Alerta
para o desastre socioambiental em Peruíbe
* Por
Heitor Scalambrini Costa
A
definição e construção de grandes obras, sem participação e
controle social, virou sinônimo de corrupção, de destruição
ambiental, de remoção forçada de populações (quase sempre dos
pobres, de comunidades tradicionais).
No
Brasil de hoje, no Brasil real, os exemplos estão ai para demonstrar
o quanto se desvia dinheiro para fins escusos em obras justificadas
pelos governantes como de interesse público (?), essenciais ao
“desenvolvimento” (de quem?), para a geração de emprego e
renda, etc, etc. A ladainha é a mesma, que não convence a mais
ninguém de boa fé. E sempre os maiores beneficiários destes
faraônicos empreendimentos são as empresas e seus serviçais
lacaios transvestidos em agentes públicos.
Verifica-se
a repetição nos Estados da federação situações análogas,
movidas por interesses meramente econômicos com propostas de grandes
obras que causam insuperáveis consequências para as populações
atingidas e para os ecossistemas. São constatados no Brasil afora,
prejuízos, perdas, desastres, expropriações, destruições de
vidas e de bens, desgraças, muitas vezes permanentes e
irreversíveis.
Foi
anunciado recentemente em Peruíbe, município do litoral sul
paulista, o Projeto Verde Atlântico Energias (PVAE), que além da
construção de uma termelétrica, contará com gasodutos marítimo e
terrestre, e um terminal offshore de
gás natural liquefeito (GNL). O empreendedor, a Gastrading
Comercializadora de Energia S.A., uma das empresas do Grupo Leros
(conhece?), anuncia que fará os investimentos junto a outros
investidores. Suspeita-se que a gigante petroleira Shell seja a maior
interessada, e esteja por trás deste investimento, orçado em R$ 5
bilhões.
Esta
usina de produção de energia elétrica a partir do GNL, denominada
Usina Termelétrica Atlântico Energias, foi projetada para ser
instalada em uma área de cerca de 43 hectares, localizada
integralmente na Zona de Expansão Urbana do município de
Peruíbe/SP, inserida em gleba com cerca de 180 hectares. A potência
instalada prevista é de 1.700 MW. A plena carga consumirá de oito a
nove milhões de m3/dia
de gás.
Caso
ocorra esta megaobra faraônica, será a terceira termelétrica (UTE)

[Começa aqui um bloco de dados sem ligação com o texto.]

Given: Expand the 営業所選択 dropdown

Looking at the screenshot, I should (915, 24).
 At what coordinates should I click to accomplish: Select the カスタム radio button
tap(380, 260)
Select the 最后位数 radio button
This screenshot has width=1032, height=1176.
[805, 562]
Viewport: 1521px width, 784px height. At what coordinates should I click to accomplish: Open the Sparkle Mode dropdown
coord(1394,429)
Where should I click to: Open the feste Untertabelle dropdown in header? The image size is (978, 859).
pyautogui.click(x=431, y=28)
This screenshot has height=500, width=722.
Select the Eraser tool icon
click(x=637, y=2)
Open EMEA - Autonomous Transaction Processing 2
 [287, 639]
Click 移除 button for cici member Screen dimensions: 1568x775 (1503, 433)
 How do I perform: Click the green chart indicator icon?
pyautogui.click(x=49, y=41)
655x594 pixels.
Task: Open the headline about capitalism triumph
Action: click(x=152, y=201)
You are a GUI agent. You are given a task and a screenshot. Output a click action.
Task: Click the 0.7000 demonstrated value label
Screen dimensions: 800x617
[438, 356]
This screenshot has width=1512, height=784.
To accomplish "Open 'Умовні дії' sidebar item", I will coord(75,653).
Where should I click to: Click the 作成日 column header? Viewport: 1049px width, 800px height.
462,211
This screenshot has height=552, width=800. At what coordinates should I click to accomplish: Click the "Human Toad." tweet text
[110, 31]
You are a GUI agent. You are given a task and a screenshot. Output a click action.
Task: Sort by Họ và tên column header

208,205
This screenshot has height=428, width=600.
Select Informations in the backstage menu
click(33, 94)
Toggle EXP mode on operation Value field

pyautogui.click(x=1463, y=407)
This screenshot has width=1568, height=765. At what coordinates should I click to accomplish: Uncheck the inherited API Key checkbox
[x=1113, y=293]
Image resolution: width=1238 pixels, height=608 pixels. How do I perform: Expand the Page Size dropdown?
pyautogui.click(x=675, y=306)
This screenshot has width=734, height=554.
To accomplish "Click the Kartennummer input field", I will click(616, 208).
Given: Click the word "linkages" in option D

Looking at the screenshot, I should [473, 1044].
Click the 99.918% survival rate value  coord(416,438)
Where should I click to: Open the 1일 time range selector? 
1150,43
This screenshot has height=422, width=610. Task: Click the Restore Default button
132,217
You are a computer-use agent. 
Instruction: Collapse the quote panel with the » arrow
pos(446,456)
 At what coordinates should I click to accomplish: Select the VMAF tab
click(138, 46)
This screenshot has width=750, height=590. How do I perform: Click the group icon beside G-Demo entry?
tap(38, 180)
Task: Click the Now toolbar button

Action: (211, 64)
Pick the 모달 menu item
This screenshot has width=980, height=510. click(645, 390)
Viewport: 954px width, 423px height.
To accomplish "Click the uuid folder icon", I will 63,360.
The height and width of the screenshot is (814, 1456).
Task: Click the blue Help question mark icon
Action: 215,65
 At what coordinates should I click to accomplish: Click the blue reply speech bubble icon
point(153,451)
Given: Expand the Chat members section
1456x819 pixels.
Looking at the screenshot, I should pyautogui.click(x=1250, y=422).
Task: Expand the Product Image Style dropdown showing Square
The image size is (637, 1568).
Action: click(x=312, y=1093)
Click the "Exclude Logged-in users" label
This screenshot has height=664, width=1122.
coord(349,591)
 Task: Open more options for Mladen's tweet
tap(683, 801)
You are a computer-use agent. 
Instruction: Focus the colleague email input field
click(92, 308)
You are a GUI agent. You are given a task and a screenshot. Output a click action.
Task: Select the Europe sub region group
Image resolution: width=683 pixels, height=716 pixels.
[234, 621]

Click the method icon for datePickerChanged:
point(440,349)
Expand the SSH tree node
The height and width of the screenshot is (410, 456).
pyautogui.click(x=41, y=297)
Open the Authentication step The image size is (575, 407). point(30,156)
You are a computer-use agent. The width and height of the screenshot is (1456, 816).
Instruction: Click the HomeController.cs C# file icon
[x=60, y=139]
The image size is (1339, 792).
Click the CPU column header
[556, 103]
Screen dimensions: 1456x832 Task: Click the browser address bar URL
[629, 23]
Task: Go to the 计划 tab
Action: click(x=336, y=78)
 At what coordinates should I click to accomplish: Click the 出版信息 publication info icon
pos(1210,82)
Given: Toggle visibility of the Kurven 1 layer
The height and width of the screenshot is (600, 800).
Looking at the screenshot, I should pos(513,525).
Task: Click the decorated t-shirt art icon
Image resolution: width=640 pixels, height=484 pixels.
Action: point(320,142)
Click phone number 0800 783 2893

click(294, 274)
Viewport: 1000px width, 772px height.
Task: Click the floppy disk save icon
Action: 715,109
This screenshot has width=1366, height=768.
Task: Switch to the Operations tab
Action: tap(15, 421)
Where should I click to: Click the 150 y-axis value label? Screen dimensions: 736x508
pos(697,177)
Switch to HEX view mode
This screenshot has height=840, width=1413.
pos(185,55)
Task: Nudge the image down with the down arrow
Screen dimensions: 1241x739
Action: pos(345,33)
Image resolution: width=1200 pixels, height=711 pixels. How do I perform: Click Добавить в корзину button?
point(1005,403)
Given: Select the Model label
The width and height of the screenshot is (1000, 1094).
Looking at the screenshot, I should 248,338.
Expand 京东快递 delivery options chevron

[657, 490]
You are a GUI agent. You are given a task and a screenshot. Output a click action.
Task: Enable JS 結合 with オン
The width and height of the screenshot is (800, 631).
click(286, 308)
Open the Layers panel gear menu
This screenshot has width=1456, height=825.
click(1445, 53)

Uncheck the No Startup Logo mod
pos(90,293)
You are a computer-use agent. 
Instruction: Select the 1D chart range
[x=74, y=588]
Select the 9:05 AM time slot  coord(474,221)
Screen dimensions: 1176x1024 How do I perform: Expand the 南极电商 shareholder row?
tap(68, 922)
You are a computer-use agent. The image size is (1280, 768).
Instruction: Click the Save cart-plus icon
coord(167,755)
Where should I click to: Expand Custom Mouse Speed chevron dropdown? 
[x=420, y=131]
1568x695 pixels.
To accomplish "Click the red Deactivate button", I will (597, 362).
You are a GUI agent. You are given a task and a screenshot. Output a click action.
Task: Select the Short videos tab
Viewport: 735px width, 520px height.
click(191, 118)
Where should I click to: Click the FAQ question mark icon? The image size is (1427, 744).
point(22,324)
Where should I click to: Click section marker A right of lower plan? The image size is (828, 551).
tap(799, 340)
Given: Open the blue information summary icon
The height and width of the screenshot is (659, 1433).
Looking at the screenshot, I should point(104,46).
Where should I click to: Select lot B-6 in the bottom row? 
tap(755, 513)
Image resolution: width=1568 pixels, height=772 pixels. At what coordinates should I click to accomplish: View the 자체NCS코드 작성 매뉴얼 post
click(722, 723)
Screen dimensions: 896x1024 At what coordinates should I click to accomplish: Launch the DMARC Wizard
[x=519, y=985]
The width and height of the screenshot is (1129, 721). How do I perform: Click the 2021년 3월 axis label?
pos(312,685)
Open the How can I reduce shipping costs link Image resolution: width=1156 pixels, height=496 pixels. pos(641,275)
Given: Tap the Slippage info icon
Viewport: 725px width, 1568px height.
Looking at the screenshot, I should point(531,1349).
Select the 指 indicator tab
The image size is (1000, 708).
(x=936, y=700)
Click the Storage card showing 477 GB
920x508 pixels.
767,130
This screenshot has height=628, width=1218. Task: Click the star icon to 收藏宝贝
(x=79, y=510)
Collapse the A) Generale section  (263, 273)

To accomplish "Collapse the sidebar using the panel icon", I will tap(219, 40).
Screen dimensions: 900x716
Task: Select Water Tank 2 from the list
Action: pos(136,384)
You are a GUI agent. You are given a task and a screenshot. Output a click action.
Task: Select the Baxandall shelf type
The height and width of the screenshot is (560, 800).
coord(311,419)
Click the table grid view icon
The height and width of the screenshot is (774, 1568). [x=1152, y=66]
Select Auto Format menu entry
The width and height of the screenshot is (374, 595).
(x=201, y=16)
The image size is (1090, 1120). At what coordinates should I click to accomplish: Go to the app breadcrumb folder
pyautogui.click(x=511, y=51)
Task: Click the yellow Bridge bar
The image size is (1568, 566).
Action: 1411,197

instalada na região. A primeira foi a termelétrica Aditya Birta
Carbon Columbian Chemicals, e a segunda a Eusébio Rocha (219 MW), da
Petrobras, ambas em Cubatão.
Como
sempre tais empreendimentos são considerados “sigilosos” no que
concerne as etapas de prospecção, negociações com os poderes
públicos, definição do projeto e licenciamento. Se não fosse a
existência de um jornalista investigativo a população deste
território só conheceria o empreendimento depois das licenças
concedidas pelos órgãos de Estado, na audiência pública exigida
por lei, cujo formato é mais para anunciar, do que para discutir.
A
UTE em questão prevê no seu funcionamento trabalhar num ciclo
combinado, com quatro blocos geradores (cada bloco com uma
turbina a gás e uma turbina a vapor acopladas no eixo de um mesmo
gerador elétrico). Sua área abrangerá a zona de amortecimento dos
parques estaduais da Serra do Mar e Xixová-Japuí, além do
território da Área de Proteção Ambiental (APA) Marinha do Litoral
Centro. Atingindo ainda área natural tombada e terras indígenas.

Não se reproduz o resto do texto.